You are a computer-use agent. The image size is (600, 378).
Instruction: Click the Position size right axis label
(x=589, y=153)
___
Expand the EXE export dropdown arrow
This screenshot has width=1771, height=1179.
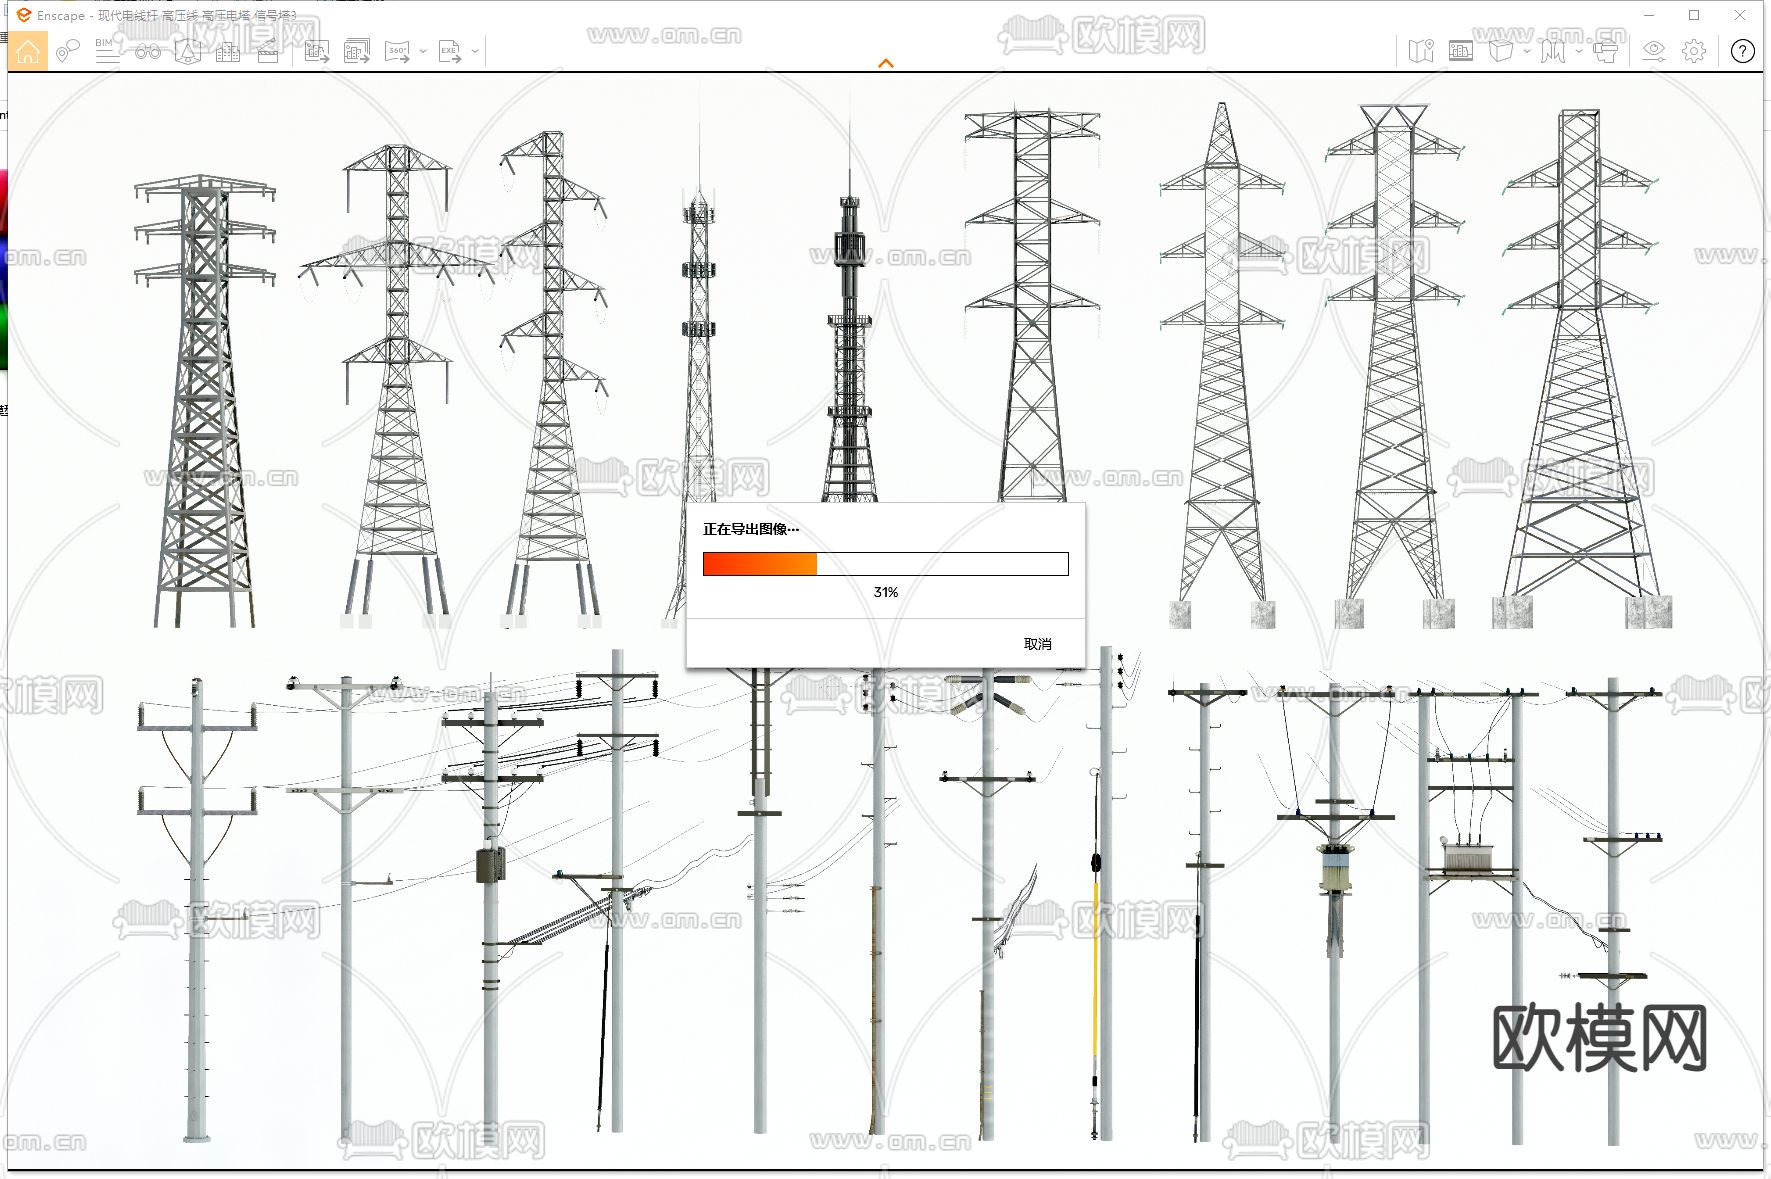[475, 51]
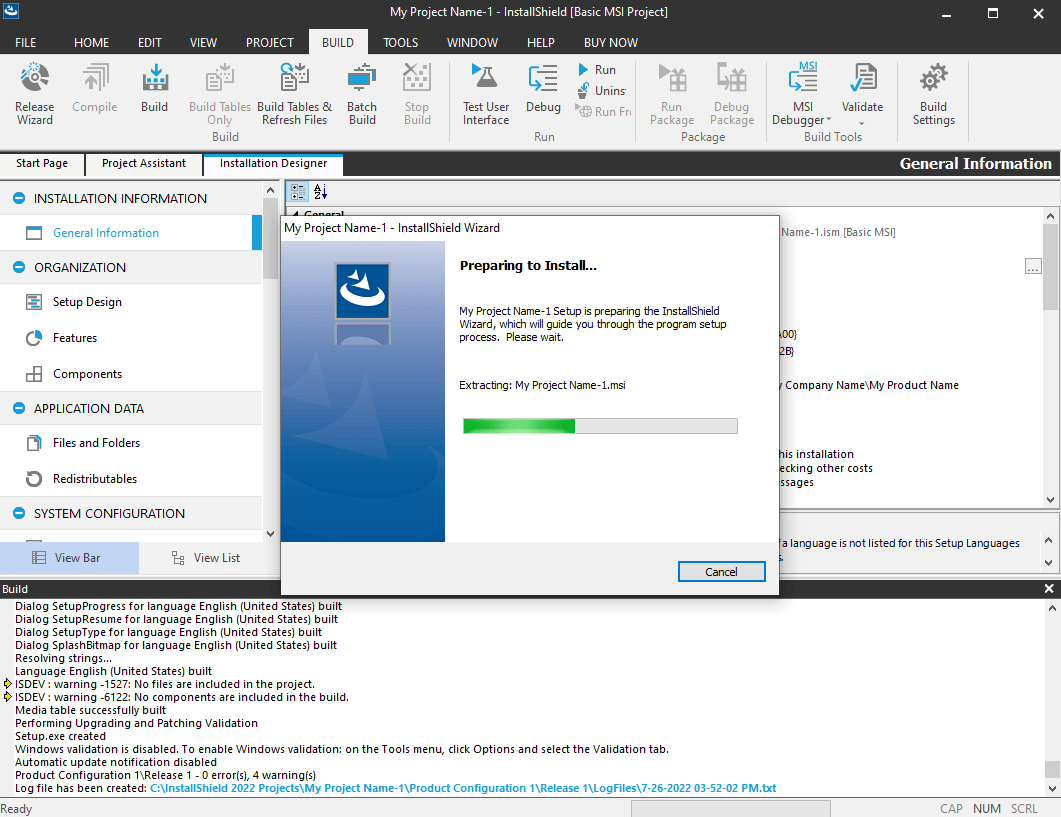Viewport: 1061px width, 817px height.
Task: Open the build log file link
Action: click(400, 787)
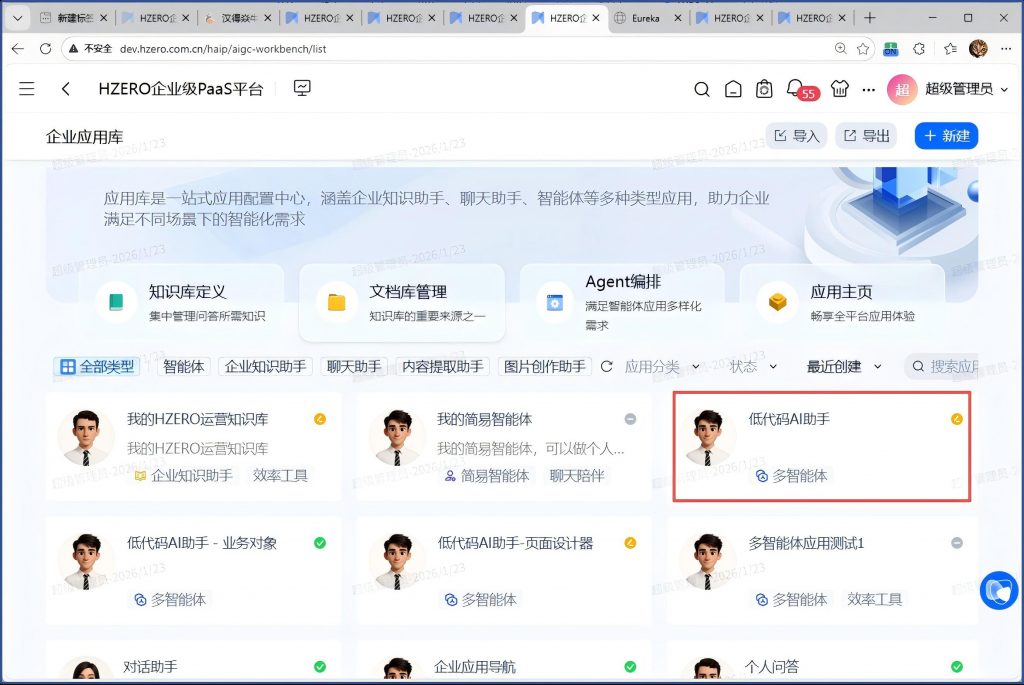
___
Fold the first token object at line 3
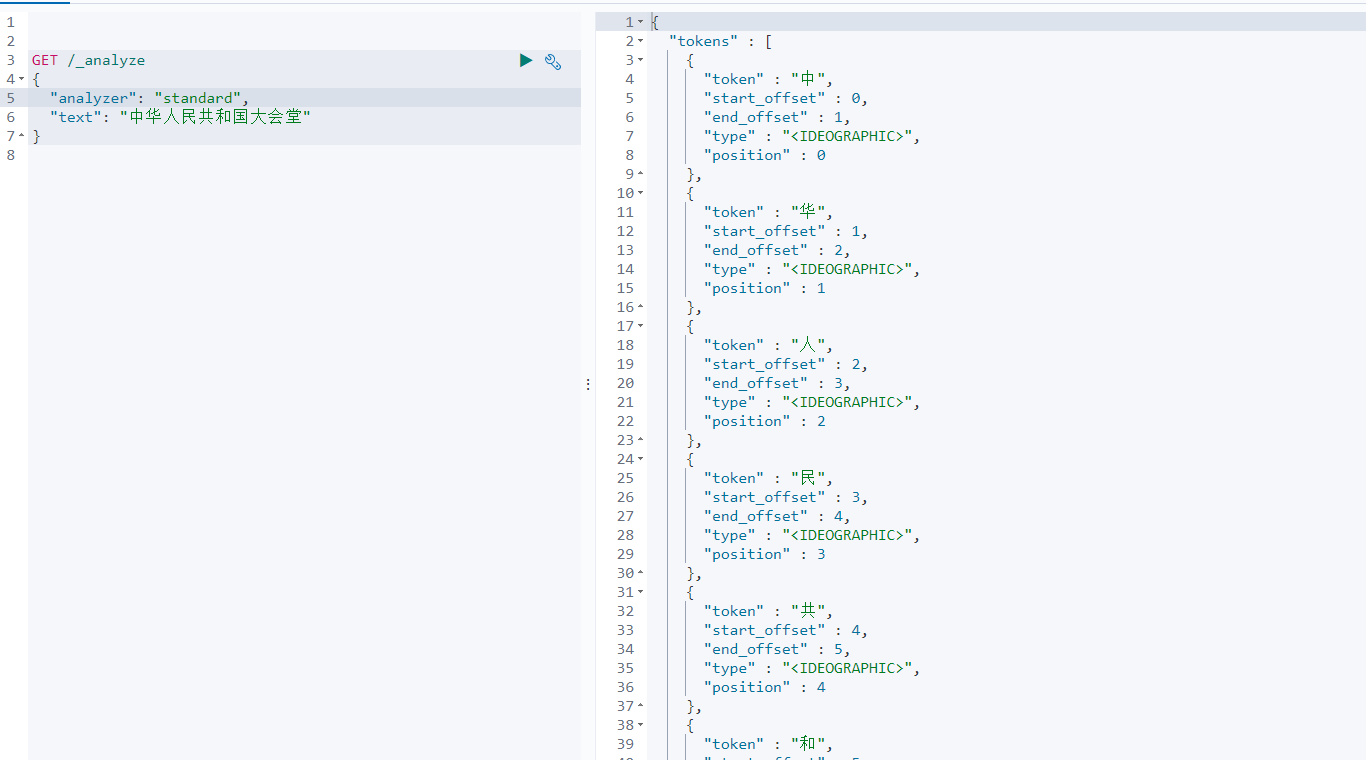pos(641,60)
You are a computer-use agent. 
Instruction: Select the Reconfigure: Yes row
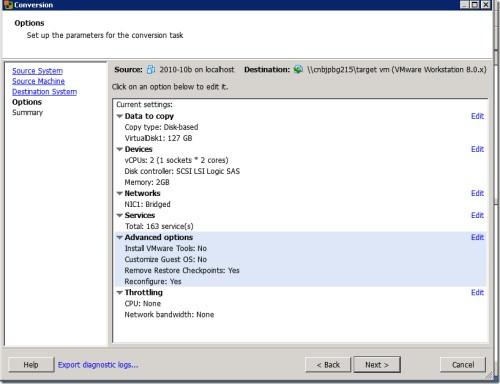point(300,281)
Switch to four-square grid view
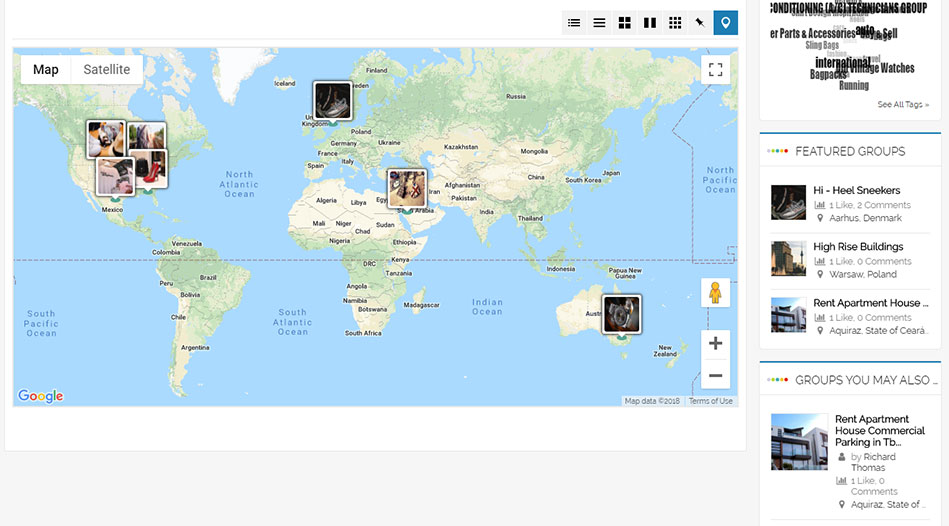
___
§ **How to complete this task**
Look above for the line with "Instruction: Select the Reconfigure: Yes row" and copy exactly from it through the line with "Switch to four-square grid view", both included. Omit the pictures.

§ **Response below**
Instruction: Select the Reconfigure: Yes row
point(300,281)
Switch to four-square grid view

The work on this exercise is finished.